§ DIRECTIONS: If a line in the listing carries the word "using", return a copy of that line.

§ INPUT DATA:

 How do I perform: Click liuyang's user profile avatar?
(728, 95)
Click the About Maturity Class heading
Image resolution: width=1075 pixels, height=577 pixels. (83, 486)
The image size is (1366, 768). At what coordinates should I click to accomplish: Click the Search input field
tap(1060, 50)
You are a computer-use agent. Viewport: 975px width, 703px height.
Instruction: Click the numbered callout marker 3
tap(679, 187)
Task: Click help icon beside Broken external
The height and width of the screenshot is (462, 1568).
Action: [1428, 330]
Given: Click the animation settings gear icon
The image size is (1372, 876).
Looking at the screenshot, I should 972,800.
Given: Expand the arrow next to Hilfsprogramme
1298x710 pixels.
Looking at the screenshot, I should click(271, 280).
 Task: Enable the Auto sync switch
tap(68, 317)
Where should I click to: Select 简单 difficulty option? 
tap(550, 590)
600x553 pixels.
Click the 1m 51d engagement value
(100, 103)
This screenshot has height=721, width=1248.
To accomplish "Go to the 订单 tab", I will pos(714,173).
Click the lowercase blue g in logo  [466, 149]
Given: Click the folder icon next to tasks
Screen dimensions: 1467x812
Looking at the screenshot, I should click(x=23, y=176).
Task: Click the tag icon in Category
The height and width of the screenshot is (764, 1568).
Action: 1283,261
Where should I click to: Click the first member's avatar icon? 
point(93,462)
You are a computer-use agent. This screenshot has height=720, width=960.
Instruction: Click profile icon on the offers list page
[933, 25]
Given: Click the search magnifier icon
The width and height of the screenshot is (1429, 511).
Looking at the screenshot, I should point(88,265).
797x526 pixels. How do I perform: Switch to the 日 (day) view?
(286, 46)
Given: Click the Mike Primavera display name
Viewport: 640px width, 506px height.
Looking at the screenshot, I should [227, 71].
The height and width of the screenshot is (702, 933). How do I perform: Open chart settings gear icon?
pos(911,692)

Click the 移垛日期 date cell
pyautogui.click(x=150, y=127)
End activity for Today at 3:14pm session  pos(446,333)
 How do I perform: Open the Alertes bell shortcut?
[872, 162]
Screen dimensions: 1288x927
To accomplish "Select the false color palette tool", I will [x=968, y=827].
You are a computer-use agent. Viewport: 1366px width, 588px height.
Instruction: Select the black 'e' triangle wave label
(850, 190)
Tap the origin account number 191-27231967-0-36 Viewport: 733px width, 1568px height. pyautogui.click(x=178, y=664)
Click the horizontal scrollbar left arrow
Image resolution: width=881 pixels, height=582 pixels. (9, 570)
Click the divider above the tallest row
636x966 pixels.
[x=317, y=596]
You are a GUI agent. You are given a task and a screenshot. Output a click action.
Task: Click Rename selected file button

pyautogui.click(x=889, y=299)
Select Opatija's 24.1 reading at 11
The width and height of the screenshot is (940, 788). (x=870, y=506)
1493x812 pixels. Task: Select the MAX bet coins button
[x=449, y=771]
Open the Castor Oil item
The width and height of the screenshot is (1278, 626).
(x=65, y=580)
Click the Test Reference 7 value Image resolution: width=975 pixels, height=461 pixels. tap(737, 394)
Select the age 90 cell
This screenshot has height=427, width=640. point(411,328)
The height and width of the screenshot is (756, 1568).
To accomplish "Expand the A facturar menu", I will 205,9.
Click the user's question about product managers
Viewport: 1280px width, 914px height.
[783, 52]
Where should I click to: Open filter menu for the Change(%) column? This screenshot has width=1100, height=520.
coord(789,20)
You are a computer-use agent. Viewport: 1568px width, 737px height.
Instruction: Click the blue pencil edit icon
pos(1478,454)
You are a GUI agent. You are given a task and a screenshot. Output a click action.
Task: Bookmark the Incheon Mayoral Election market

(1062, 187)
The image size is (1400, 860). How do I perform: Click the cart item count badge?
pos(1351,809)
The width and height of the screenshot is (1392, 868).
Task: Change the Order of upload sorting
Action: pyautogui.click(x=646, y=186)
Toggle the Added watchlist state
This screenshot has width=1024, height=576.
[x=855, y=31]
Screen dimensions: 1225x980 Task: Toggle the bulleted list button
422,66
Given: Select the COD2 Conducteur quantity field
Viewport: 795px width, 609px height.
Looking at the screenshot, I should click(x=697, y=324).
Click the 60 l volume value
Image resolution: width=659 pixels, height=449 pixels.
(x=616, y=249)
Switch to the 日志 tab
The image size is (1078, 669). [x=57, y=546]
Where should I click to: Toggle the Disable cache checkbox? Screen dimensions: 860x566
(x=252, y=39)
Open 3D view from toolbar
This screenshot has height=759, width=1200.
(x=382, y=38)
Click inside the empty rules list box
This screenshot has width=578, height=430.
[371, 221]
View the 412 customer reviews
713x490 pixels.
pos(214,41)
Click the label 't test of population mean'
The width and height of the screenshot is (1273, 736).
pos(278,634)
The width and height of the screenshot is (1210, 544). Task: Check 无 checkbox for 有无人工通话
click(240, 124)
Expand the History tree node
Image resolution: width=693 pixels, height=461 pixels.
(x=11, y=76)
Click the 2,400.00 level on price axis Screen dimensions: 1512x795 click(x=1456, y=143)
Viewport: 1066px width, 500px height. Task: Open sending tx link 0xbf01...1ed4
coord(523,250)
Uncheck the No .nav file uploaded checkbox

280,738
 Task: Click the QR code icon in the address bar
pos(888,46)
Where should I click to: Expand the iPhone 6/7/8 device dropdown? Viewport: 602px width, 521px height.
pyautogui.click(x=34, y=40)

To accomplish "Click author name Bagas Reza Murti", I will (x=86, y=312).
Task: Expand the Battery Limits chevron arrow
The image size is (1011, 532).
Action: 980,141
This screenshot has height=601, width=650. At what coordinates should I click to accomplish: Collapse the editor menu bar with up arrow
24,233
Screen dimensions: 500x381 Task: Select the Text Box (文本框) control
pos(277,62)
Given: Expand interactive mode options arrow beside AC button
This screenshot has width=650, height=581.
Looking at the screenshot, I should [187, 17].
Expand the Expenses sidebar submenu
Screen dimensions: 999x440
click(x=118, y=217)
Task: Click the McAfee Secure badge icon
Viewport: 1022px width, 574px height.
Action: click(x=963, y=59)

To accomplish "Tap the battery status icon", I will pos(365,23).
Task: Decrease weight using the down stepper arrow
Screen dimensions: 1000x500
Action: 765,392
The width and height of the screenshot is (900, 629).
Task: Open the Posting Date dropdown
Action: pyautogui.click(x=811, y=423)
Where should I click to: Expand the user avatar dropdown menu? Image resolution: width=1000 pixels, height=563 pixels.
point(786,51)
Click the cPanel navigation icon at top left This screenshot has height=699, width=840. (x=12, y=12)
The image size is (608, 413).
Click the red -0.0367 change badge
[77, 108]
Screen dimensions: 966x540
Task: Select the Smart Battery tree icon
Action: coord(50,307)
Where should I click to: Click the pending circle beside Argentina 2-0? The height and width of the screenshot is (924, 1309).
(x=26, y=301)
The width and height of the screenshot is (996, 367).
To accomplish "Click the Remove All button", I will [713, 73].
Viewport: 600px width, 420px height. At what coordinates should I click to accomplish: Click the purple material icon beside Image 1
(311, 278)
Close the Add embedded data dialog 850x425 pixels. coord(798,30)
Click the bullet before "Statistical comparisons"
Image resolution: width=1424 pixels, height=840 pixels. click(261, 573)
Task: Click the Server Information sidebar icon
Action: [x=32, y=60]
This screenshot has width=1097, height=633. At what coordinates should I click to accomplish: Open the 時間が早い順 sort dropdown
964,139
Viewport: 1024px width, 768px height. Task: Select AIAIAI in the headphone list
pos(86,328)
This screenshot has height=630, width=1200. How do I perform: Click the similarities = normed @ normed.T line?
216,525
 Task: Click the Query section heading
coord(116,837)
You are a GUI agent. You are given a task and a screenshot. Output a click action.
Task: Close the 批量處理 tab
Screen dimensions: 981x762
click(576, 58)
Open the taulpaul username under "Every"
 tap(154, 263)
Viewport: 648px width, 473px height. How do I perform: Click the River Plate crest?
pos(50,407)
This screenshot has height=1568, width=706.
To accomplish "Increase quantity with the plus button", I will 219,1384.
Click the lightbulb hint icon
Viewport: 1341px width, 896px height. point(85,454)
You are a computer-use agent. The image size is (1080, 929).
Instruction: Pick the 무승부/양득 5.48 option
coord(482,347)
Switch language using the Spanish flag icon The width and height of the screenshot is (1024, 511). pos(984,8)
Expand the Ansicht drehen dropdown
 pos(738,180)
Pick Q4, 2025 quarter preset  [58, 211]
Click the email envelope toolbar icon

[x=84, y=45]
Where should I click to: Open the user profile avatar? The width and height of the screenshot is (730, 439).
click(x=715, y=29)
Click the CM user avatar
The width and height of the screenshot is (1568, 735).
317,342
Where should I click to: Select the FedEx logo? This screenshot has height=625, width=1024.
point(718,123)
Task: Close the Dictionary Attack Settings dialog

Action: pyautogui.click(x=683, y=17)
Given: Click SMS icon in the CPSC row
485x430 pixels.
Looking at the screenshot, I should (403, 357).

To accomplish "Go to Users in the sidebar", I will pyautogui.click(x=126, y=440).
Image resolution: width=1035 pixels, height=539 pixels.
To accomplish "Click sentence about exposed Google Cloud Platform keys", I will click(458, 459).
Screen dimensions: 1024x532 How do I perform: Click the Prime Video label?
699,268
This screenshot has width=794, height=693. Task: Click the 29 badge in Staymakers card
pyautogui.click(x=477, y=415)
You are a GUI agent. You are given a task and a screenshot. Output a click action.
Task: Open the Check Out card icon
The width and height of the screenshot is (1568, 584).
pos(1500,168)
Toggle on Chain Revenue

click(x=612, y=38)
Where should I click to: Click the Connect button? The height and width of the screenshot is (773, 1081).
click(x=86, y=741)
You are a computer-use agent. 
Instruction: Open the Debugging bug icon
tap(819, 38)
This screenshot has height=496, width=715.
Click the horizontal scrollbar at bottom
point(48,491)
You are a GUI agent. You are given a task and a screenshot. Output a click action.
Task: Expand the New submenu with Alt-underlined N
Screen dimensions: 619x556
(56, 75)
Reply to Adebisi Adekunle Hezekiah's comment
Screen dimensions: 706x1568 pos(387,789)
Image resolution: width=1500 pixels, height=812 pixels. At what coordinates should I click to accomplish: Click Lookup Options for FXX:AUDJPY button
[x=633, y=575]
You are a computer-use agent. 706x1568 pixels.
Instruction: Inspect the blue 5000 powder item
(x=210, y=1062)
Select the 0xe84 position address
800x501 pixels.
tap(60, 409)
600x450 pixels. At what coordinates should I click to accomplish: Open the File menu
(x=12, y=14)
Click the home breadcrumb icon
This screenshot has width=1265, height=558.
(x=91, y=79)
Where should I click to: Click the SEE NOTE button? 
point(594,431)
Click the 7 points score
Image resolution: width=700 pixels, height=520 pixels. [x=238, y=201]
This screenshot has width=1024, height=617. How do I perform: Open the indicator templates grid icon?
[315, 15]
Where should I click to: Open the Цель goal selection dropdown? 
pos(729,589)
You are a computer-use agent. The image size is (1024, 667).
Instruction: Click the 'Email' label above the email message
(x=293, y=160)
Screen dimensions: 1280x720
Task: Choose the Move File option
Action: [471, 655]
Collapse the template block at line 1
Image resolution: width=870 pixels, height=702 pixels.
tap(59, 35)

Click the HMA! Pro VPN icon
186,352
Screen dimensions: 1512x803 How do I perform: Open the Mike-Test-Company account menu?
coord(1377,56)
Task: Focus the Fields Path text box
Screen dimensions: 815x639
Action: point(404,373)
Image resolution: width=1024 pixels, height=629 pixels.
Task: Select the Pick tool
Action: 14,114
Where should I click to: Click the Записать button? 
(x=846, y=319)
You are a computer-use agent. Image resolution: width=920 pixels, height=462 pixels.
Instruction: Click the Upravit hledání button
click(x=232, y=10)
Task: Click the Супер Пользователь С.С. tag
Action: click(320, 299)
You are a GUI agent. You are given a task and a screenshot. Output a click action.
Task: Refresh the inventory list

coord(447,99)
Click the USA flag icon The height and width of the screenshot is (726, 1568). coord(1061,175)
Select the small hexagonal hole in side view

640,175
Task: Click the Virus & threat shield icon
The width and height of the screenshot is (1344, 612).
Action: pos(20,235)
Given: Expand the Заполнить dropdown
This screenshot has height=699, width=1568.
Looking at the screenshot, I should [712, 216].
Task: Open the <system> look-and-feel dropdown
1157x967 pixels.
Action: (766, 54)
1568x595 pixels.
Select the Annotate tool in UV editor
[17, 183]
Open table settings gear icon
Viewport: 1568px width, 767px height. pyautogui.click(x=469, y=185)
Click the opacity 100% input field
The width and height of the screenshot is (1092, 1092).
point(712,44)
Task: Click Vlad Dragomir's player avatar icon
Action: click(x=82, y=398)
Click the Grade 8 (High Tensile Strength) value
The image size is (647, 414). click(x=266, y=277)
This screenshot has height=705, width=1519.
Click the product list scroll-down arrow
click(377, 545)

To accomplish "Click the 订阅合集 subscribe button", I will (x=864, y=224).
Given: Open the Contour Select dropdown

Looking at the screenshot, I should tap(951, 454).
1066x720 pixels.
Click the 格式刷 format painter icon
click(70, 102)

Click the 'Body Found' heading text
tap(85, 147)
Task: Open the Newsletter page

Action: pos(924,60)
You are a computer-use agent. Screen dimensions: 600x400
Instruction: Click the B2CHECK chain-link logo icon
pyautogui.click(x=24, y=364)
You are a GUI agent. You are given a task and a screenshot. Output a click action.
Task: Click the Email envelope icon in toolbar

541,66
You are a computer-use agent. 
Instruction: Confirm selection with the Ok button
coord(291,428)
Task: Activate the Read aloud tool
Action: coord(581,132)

§ RESULT OF THE EXERCISE:
Task: Decrease weight using the down stepper arrow
Switch language using the Spanish flag icon The width and height of the screenshot is (1024, 511). pos(984,8)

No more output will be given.